- Data shown -
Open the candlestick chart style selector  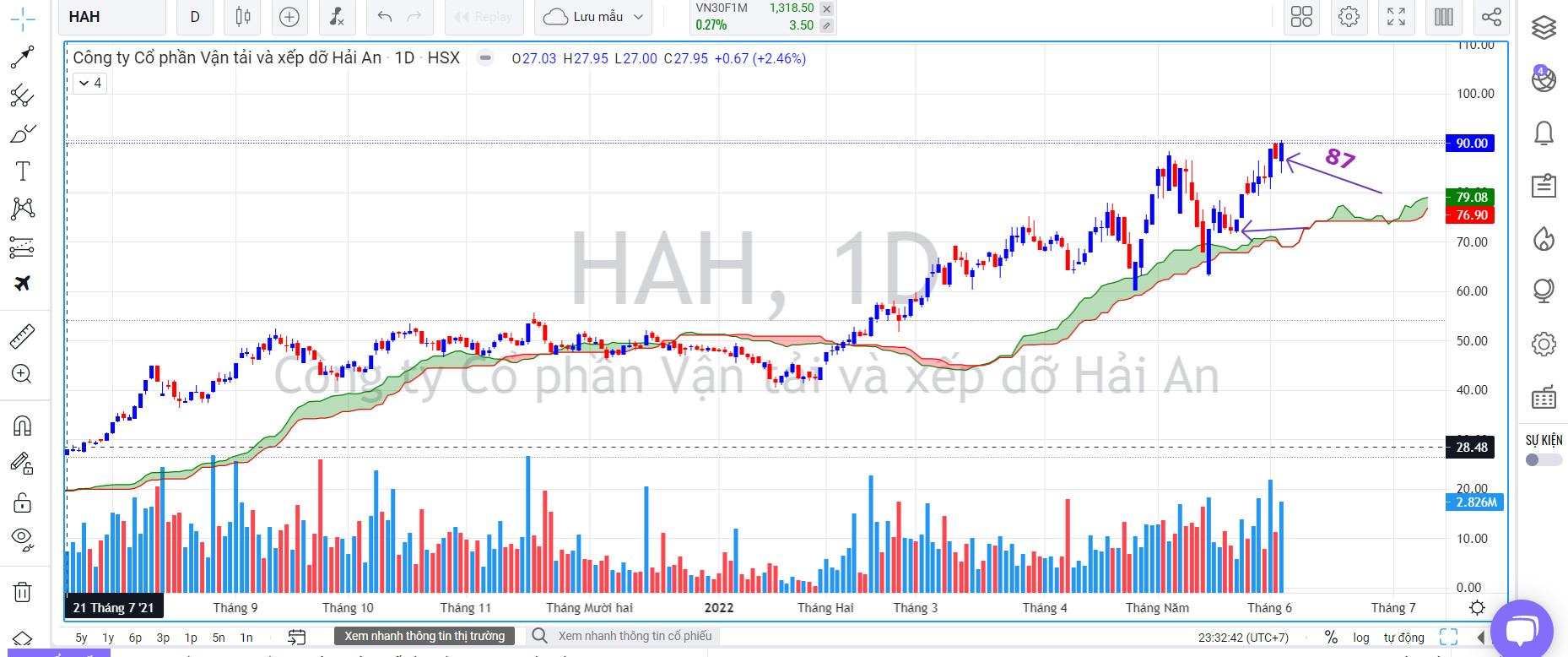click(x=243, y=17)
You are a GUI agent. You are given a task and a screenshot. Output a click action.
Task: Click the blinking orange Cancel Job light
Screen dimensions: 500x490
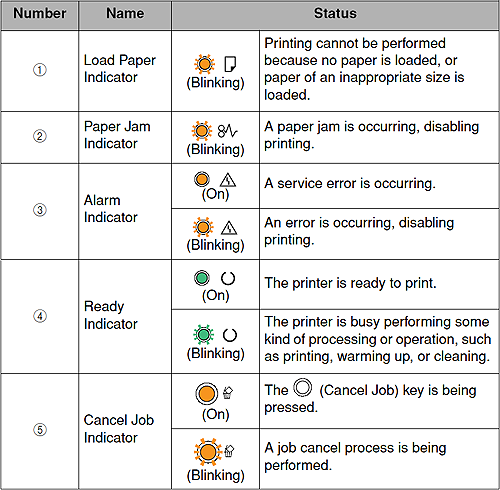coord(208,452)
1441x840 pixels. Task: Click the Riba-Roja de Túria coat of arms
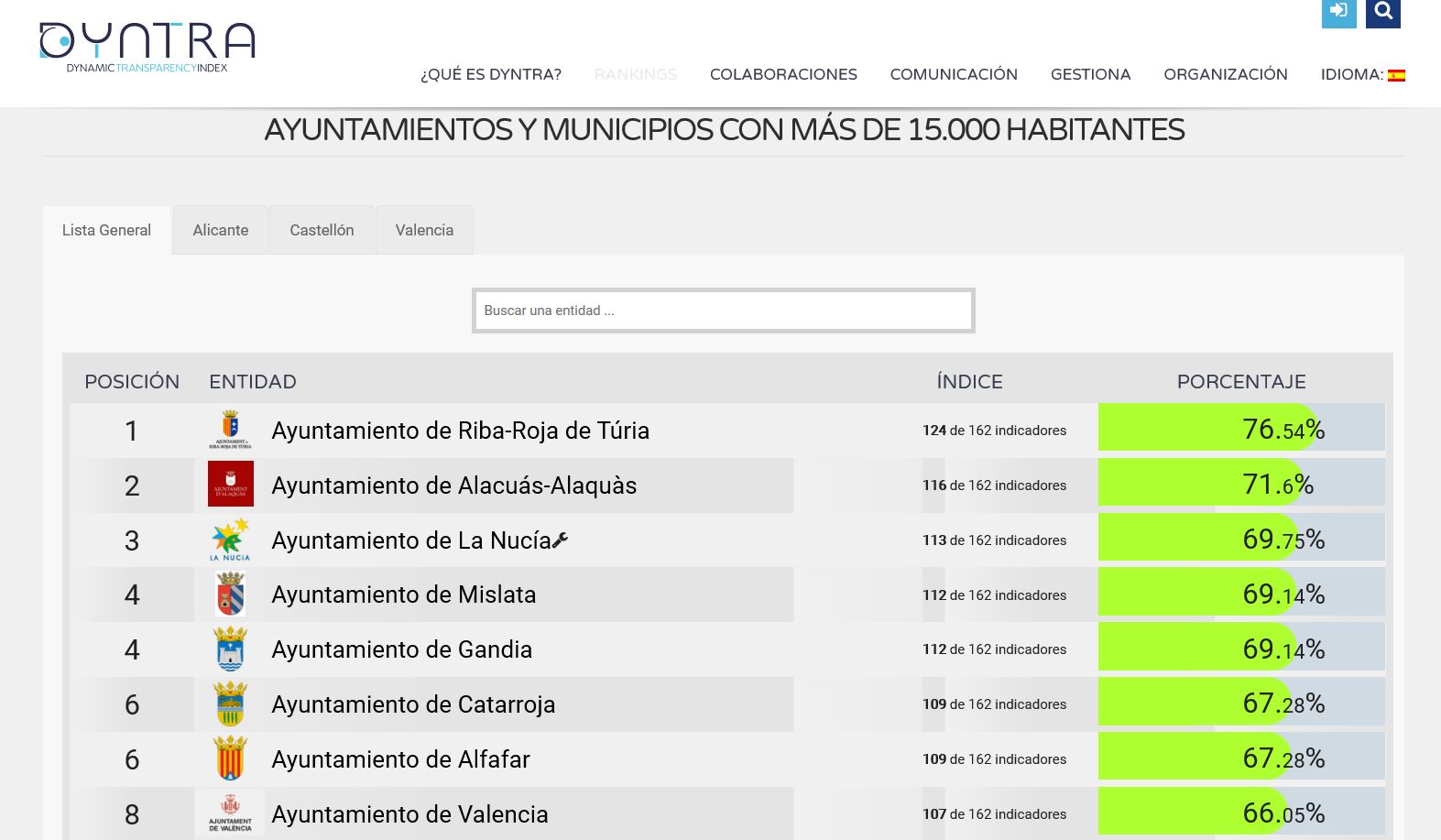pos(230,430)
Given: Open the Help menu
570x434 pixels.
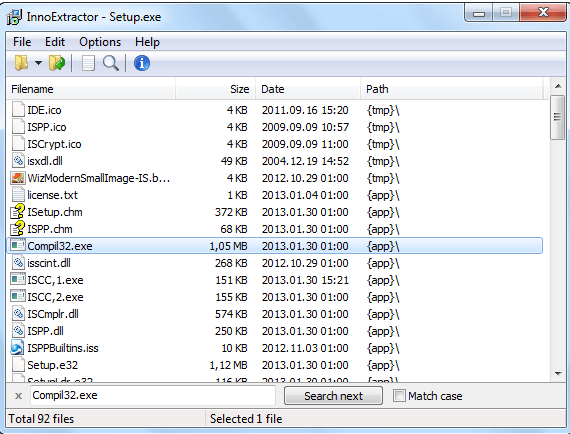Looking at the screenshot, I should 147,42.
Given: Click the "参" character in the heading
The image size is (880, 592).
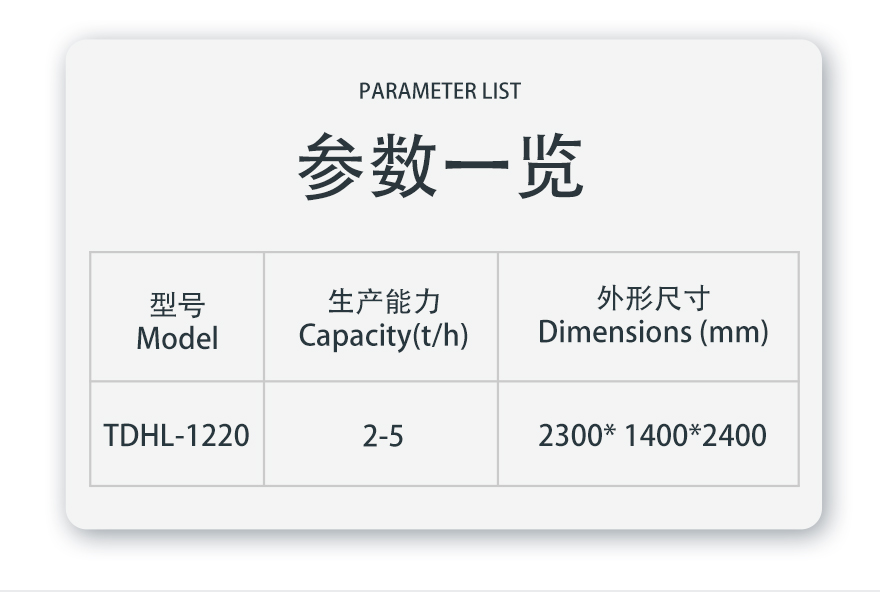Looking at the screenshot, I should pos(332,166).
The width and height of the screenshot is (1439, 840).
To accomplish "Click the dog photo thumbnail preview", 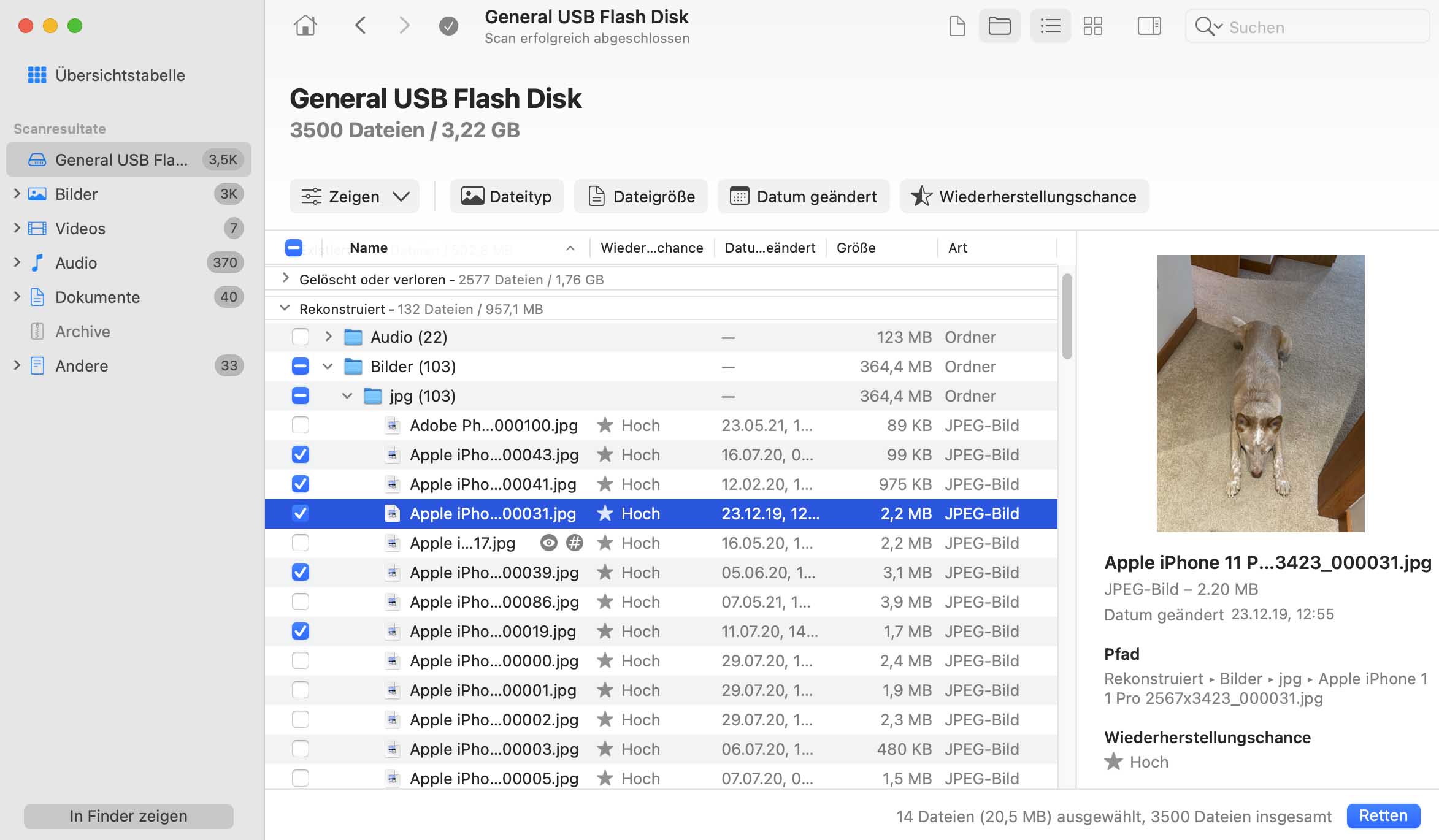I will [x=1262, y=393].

- What you should do -
Repeat exactly the lines above, from the line that contains "You are a GUI" down through the line that contains "The width and". Include both of those lines and none of the pictures.

- Finished task -
You are a GUI agent. You are given a task and a screenshot. Output a click action.
Task: Click the blinking orange Cancel Job light
Screen dimensions: 500x490
coord(208,452)
1441x840 pixels. Task: Click the Riba-Roja de Túria coat of arms
pos(230,430)
Given: Open the Help menu
570x434 pixels.
Looking at the screenshot, I should 147,42.
Given: Click the "参" character in the heading
The image size is (880, 592).
Looking at the screenshot, I should pos(332,166).
The width and height of the screenshot is (1439, 840).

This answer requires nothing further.